[Stored data]
-.-.-
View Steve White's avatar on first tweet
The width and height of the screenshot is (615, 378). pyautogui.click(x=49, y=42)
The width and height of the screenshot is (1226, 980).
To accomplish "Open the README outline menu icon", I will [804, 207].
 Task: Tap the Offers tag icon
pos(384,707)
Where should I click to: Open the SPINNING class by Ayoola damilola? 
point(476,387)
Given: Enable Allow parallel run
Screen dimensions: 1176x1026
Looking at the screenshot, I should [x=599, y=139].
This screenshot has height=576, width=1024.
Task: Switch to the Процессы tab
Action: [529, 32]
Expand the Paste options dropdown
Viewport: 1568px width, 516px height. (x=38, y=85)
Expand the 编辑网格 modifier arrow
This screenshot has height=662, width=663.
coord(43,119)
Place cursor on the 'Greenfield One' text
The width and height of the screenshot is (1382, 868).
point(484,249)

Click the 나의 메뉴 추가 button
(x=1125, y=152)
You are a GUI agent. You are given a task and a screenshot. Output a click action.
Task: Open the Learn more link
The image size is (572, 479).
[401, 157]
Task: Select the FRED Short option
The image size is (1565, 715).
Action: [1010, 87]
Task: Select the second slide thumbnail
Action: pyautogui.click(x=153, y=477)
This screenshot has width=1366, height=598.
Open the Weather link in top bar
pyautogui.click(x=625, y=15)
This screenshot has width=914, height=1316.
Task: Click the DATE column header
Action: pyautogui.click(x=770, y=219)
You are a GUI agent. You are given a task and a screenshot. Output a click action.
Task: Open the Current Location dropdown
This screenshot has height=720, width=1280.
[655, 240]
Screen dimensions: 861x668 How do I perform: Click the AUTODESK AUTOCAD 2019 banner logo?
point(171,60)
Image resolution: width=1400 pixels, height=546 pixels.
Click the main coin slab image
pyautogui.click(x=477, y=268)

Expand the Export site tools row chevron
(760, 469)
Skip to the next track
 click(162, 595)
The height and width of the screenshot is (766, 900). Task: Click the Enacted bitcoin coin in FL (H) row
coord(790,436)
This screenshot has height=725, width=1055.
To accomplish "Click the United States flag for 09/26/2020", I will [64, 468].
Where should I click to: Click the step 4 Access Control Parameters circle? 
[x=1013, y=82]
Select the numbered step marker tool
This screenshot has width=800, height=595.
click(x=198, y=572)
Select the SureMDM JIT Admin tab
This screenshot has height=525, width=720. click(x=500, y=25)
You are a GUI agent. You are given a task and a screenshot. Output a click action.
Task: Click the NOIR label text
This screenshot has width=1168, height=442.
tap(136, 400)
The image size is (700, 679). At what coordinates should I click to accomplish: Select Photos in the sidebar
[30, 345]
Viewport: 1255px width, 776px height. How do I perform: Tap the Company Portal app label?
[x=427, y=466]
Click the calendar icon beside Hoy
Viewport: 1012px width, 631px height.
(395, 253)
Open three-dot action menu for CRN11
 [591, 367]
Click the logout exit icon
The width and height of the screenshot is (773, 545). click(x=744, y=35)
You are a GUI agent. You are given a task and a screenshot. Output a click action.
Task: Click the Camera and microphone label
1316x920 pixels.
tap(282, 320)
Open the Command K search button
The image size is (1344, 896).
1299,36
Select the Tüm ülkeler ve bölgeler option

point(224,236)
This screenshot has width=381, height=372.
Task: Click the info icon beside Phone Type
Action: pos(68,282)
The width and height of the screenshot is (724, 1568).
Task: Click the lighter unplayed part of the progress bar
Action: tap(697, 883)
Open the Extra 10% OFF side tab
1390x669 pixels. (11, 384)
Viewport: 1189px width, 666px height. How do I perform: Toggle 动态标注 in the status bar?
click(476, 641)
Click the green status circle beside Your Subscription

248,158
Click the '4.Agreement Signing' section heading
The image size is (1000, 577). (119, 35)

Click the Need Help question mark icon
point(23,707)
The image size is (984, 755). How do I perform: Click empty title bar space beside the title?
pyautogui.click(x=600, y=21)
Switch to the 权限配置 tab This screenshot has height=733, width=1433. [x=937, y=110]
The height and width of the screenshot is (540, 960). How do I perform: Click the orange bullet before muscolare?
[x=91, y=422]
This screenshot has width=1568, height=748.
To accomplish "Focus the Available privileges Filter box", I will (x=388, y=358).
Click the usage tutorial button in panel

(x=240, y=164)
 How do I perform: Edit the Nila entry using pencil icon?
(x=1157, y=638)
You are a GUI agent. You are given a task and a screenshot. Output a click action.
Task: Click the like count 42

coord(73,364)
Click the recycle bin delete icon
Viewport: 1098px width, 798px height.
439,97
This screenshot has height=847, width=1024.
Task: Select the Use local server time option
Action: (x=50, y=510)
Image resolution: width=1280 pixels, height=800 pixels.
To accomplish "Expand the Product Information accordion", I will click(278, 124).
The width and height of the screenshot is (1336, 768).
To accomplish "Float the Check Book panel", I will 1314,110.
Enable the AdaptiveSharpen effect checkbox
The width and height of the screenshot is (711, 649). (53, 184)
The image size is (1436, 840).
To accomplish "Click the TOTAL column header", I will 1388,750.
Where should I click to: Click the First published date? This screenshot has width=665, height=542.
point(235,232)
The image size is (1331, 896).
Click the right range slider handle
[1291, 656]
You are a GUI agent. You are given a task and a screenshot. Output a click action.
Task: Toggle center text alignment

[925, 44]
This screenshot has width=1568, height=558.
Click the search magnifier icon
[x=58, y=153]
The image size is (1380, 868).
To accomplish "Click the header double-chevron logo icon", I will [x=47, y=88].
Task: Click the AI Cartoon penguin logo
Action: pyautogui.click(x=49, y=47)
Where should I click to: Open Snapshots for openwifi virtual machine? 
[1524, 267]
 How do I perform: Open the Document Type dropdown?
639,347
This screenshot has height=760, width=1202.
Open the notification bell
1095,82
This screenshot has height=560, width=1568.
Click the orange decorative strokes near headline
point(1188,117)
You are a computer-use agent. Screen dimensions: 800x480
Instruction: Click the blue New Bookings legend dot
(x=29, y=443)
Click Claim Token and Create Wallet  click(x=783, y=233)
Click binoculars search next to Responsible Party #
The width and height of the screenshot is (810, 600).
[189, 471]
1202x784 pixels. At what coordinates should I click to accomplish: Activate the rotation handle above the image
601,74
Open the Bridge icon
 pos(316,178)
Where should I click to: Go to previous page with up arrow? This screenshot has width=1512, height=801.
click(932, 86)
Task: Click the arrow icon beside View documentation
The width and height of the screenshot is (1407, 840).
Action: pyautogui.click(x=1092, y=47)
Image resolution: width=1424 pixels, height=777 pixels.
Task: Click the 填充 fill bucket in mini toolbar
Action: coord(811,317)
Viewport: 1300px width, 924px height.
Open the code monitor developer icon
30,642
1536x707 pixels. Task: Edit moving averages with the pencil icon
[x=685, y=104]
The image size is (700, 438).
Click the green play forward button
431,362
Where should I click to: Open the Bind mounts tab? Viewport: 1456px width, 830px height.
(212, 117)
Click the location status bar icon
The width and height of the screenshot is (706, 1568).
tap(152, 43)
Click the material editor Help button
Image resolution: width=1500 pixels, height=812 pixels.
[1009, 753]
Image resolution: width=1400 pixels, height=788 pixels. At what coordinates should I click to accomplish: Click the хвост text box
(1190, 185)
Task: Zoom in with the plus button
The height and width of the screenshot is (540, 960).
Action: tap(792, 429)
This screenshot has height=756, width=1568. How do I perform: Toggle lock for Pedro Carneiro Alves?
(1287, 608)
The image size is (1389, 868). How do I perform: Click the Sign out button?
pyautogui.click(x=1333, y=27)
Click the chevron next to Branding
-.-.-
Your assignment: The whole block of entries above should be repeated exactly.

Result of the exercise:
View Steve White's avatar on first tweet
The width and height of the screenshot is (615, 378). pyautogui.click(x=49, y=42)
The width and height of the screenshot is (1226, 980).
To accomplish "Open the README outline menu icon", I will [804, 207].
 Task: Tap the Offers tag icon
pos(384,707)
Where should I click to: Open the SPINNING class by Ayoola damilola? 
point(476,387)
Given: Enable Allow parallel run
Screen dimensions: 1176x1026
Looking at the screenshot, I should [x=599, y=139].
This screenshot has height=576, width=1024.
Task: Switch to the Процессы tab
Action: [529, 32]
Expand the Paste options dropdown
Viewport: 1568px width, 516px height. (x=38, y=85)
Expand the 编辑网格 modifier arrow
This screenshot has height=662, width=663.
coord(43,119)
Place cursor on the 'Greenfield One' text
The width and height of the screenshot is (1382, 868).
point(484,249)

Click the 나의 메뉴 추가 button
(x=1125, y=152)
You are a GUI agent. You are given a task and a screenshot. Output a click action.
Task: Open the Learn more link
The image size is (572, 479).
[401, 157]
Task: Select the FRED Short option
The image size is (1565, 715).
Action: [1010, 87]
Task: Select the second slide thumbnail
Action: pyautogui.click(x=153, y=477)
This screenshot has width=1366, height=598.
Open the Weather link in top bar
pyautogui.click(x=625, y=15)
This screenshot has width=914, height=1316.
Task: Click the DATE column header
Action: pyautogui.click(x=770, y=219)
You are a GUI agent. You are given a task and a screenshot. Output a click action.
Task: Open the Current Location dropdown
This screenshot has height=720, width=1280.
[655, 240]
Screen dimensions: 861x668 How do I perform: Click the AUTODESK AUTOCAD 2019 banner logo?
point(171,60)
Image resolution: width=1400 pixels, height=546 pixels.
Click the main coin slab image
pyautogui.click(x=477, y=268)

Expand the Export site tools row chevron
(760, 469)
Skip to the next track
 click(162, 595)
The height and width of the screenshot is (766, 900). Task: Click the Enacted bitcoin coin in FL (H) row
coord(790,436)
This screenshot has height=725, width=1055.
To accomplish "Click the United States flag for 09/26/2020", I will [64, 468].
Where should I click to: Click the step 4 Access Control Parameters circle? 
[x=1013, y=82]
Select the numbered step marker tool
This screenshot has width=800, height=595.
click(x=198, y=572)
Select the SureMDM JIT Admin tab
This screenshot has height=525, width=720. click(x=500, y=25)
You are a GUI agent. You are given a task and a screenshot. Output a click action.
Task: Click the NOIR label text
This screenshot has width=1168, height=442.
tap(136, 400)
The image size is (700, 679). At what coordinates should I click to accomplish: Select Photos in the sidebar
[30, 345]
Viewport: 1255px width, 776px height. How do I perform: Tap the Company Portal app label?
[x=427, y=466]
Click the calendar icon beside Hoy
Viewport: 1012px width, 631px height.
(395, 253)
Open three-dot action menu for CRN11
 [591, 367]
Click the logout exit icon
The width and height of the screenshot is (773, 545). click(x=744, y=35)
You are a GUI agent. You are given a task and a screenshot. Output a click action.
Task: Click the Camera and microphone label
1316x920 pixels.
tap(282, 320)
Open the Command K search button
The image size is (1344, 896).
1299,36
Select the Tüm ülkeler ve bölgeler option

point(224,236)
This screenshot has width=381, height=372.
Task: Click the info icon beside Phone Type
Action: pos(68,282)
The width and height of the screenshot is (724, 1568).
Task: Click the lighter unplayed part of the progress bar
Action: tap(697, 883)
Open the Extra 10% OFF side tab
1390x669 pixels. (11, 384)
Viewport: 1189px width, 666px height. How do I perform: Toggle 动态标注 in the status bar?
click(476, 641)
Click the green status circle beside Your Subscription

248,158
Click the '4.Agreement Signing' section heading
The image size is (1000, 577). (119, 35)

Click the Need Help question mark icon
point(23,707)
The image size is (984, 755). How do I perform: Click empty title bar space beside the title?
pyautogui.click(x=600, y=21)
Switch to the 权限配置 tab This screenshot has height=733, width=1433. [x=937, y=110]
The height and width of the screenshot is (540, 960). How do I perform: Click the orange bullet before muscolare?
[x=91, y=422]
This screenshot has width=1568, height=748.
To accomplish "Focus the Available privileges Filter box", I will (x=388, y=358).
Click the usage tutorial button in panel

(x=240, y=164)
 How do I perform: Edit the Nila entry using pencil icon?
(x=1157, y=638)
You are a GUI agent. You are given a task and a screenshot. Output a click action.
Task: Click the like count 42

coord(73,364)
Click the recycle bin delete icon
Viewport: 1098px width, 798px height.
439,97
This screenshot has height=847, width=1024.
Task: Select the Use local server time option
Action: (x=50, y=510)
Image resolution: width=1280 pixels, height=800 pixels.
To accomplish "Expand the Product Information accordion", I will click(278, 124).
The width and height of the screenshot is (1336, 768).
To accomplish "Float the Check Book panel", I will 1314,110.
Enable the AdaptiveSharpen effect checkbox
The width and height of the screenshot is (711, 649). (53, 184)
The image size is (1436, 840).
To accomplish "Click the TOTAL column header", I will 1388,750.
Where should I click to: Click the First published date? This screenshot has width=665, height=542.
point(235,232)
The image size is (1331, 896).
Click the right range slider handle
[1291, 656]
You are a GUI agent. You are given a task and a screenshot. Output a click action.
Task: Toggle center text alignment

[925, 44]
This screenshot has width=1568, height=558.
Click the search magnifier icon
[x=58, y=153]
The image size is (1380, 868).
To accomplish "Click the header double-chevron logo icon", I will [x=47, y=88].
Task: Click the AI Cartoon penguin logo
Action: pyautogui.click(x=49, y=47)
Where should I click to: Open Snapshots for openwifi virtual machine? 
[1524, 267]
 How do I perform: Open the Document Type dropdown?
639,347
This screenshot has height=760, width=1202.
Open the notification bell
1095,82
This screenshot has height=560, width=1568.
Click the orange decorative strokes near headline
point(1188,117)
You are a computer-use agent. Screen dimensions: 800x480
Instruction: Click the blue New Bookings legend dot
(x=29, y=443)
Click Claim Token and Create Wallet  click(x=783, y=233)
Click binoculars search next to Responsible Party #
The width and height of the screenshot is (810, 600).
[189, 471]
1202x784 pixels. At what coordinates should I click to accomplish: Activate the rotation handle above the image
601,74
Open the Bridge icon
 pos(316,178)
Where should I click to: Go to previous page with up arrow? This screenshot has width=1512, height=801.
click(932, 86)
Task: Click the arrow icon beside View documentation
The width and height of the screenshot is (1407, 840).
Action: pyautogui.click(x=1092, y=47)
Image resolution: width=1424 pixels, height=777 pixels.
Task: Click the 填充 fill bucket in mini toolbar
Action: coord(811,317)
Viewport: 1300px width, 924px height.
Open the code monitor developer icon
30,642
1536x707 pixels. Task: Edit moving averages with the pencil icon
[x=685, y=104]
The image size is (700, 438).
Click the green play forward button
431,362
Where should I click to: Open the Bind mounts tab? Viewport: 1456px width, 830px height.
(212, 117)
Click the location status bar icon
The width and height of the screenshot is (706, 1568).
tap(152, 43)
Click the material editor Help button
Image resolution: width=1500 pixels, height=812 pixels.
[1009, 753]
Image resolution: width=1400 pixels, height=788 pixels. At what coordinates should I click to accomplish: Click the хвост text box
(1190, 185)
Task: Zoom in with the plus button
The height and width of the screenshot is (540, 960).
Action: tap(792, 429)
This screenshot has height=756, width=1568. How do I perform: Toggle lock for Pedro Carneiro Alves?
(1287, 608)
The image size is (1389, 868). How do I perform: Click the Sign out button?
pyautogui.click(x=1333, y=27)
Click the chevron next to Branding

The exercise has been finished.